I’m not going to comment on leaders that can’t get their employees to do as instructed, but I do want to point out how important a process is to create a new habit. And habits are 90% of our lives — both personal and professional. A process is a check list. It’s a road map that spells out steps towards a goal, battles to a war. Once it’s on paper, can be posted, and used as a benchmark to judge the effectiveness (aka, review, raise, etc.) of an employee, a process becomes a powerful tool for change.
Nothing is impossible, if you know the steps to making it happen, make it into a process, and hold accountable those tasked to do the job. Change CAN happen for the better.
As a marketing and sales consultant that specializes in small- to medium-size companies, I see it all the time: Change is hard. And it’s hard to better explain why change is hard than Karen Lindner does in this article.

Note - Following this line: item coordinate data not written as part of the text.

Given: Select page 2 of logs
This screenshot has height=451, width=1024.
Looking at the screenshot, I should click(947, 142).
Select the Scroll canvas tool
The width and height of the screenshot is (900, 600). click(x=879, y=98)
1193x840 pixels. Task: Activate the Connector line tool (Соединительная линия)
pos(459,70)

Here are two of my favorite quotes:
“While executives and managers say that they want new ideas and new thinking from their employees, their actions indicate otherwise. New ideas are disruptive, they’re messy, they challenge the status quo, they require taking chances and increased risk, and they push everyone out of their comfort zones.” And yet, that is exactly what we need “to get of our comfort zones.”
and, the trickiest of all:
“One of the most important things any leader can do to improve their organization is to first improve who they are. For things to change, you must change, and for things to get better, you must get better. Always remember, excellence is not a skill. It’s an attitude.”